* **Text passage**:
***

Many-Shot In-Context Learning in Multimodal Foundation Models

Introduction

As LLMs continue to evolve, their ability to perform various tasks with minimal in-context examples has been a significant highlight. Recently, advancements in the context window size have opened up new opportunities, particularly in the "many-shot" in-context learning (ICL) space. This paper investigates the performance improvements brought by many-shot ICL using two state-of-the-art multimodal models: GPT-4o and Gemini 1.5. Pro.

Methods and Datasets

Models Used

1. GPT-4o: Known for its robust performance across various NLP tasks.
2. Gemini 1.5. Pro: A newer entrant allowing up to one million tokens, providing significantly larger context windows.

***

(Saved entries)

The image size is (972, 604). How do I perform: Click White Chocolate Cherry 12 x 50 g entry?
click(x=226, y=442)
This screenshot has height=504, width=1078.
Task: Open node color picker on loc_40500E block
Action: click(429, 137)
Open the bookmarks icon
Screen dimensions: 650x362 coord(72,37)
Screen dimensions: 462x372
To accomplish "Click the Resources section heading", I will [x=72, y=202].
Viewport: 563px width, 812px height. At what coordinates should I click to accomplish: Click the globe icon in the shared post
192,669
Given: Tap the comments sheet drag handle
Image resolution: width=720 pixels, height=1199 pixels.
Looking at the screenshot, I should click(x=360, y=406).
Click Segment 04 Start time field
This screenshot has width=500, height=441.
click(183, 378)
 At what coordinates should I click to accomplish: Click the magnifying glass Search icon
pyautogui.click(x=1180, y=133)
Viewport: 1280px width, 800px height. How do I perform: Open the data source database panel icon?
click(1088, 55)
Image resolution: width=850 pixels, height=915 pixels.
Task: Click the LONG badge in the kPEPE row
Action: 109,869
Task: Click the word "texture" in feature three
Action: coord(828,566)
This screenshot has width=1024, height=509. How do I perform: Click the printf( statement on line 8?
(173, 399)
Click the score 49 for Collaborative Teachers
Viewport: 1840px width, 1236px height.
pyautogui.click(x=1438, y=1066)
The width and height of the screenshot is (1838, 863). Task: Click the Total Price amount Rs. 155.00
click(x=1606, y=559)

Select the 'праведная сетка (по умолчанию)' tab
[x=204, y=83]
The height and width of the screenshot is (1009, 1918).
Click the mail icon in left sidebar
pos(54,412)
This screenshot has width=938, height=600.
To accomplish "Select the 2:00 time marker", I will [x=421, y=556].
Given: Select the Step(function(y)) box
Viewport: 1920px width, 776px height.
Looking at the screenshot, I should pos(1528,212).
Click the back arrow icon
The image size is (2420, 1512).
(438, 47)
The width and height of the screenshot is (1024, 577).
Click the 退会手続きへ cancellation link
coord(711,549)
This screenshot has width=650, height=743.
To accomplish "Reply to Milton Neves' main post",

***

* **Task A**: In the passage on many-shot in-context learning, what does the text say has opened up new opportunities in the "many-shot" space?
* **Task B**: Can you carry the passage on many-shot in-context learning further, picking up after its final line?

* **Response A**: Recent advancements in context window size have opened up these new opportunities for many-shot in-context learning.

* **Response B**:
Datasets

The paper benchmarks performance across 10 datasets spanning multiple domains and tasks, including natural imagery, medical imagery, and molecular imagery. Here's a breakdown:

• Natural Imagery: HAM10000, UCMerced, Oxford Pets, DTD
• Medical Imagery: FIVES, CheXpert, Camelyon17
• Remote Sensing: EuroSAT
• Molecular Imagery: DrugOOD Assay

Each dataset is evaluated using performance metrics like accuracy and F1 score, and models are tested on multi-class, multi-label, and fine-grained classification tasks.

Key Findings

Performance Improvements

1. Many-Shot Effectiveness:
   • Gemini 1.5. Pro consistently exhibited log-linear performance improvements as more demonstrating examples were added, with noticeable gains on datasets like HAM10000 (+23%), FIVES (+29%), and EuroSAT (+38%).
   • GPT-4o also improved with many-shot ICL but showed less stability compared to Gemini 1.5. Pro, with a V-shaped performance trend.
2. ICL Data Efficiency:
   • Gemini 1.5. Pro outperformed GPT-4o in terms of ICL data efficiency on most datasets, with the highest efficiency observed on EuroSAT.

Impact of Batch Querying

Including a single query at a time proved suboptimal for many datasets. Batching (grouping multiple queries) showed:

• Minimal to no degradation in performance for Gemini 1.5. Pro across large batch sizes.
• Substantial latency and cost savings.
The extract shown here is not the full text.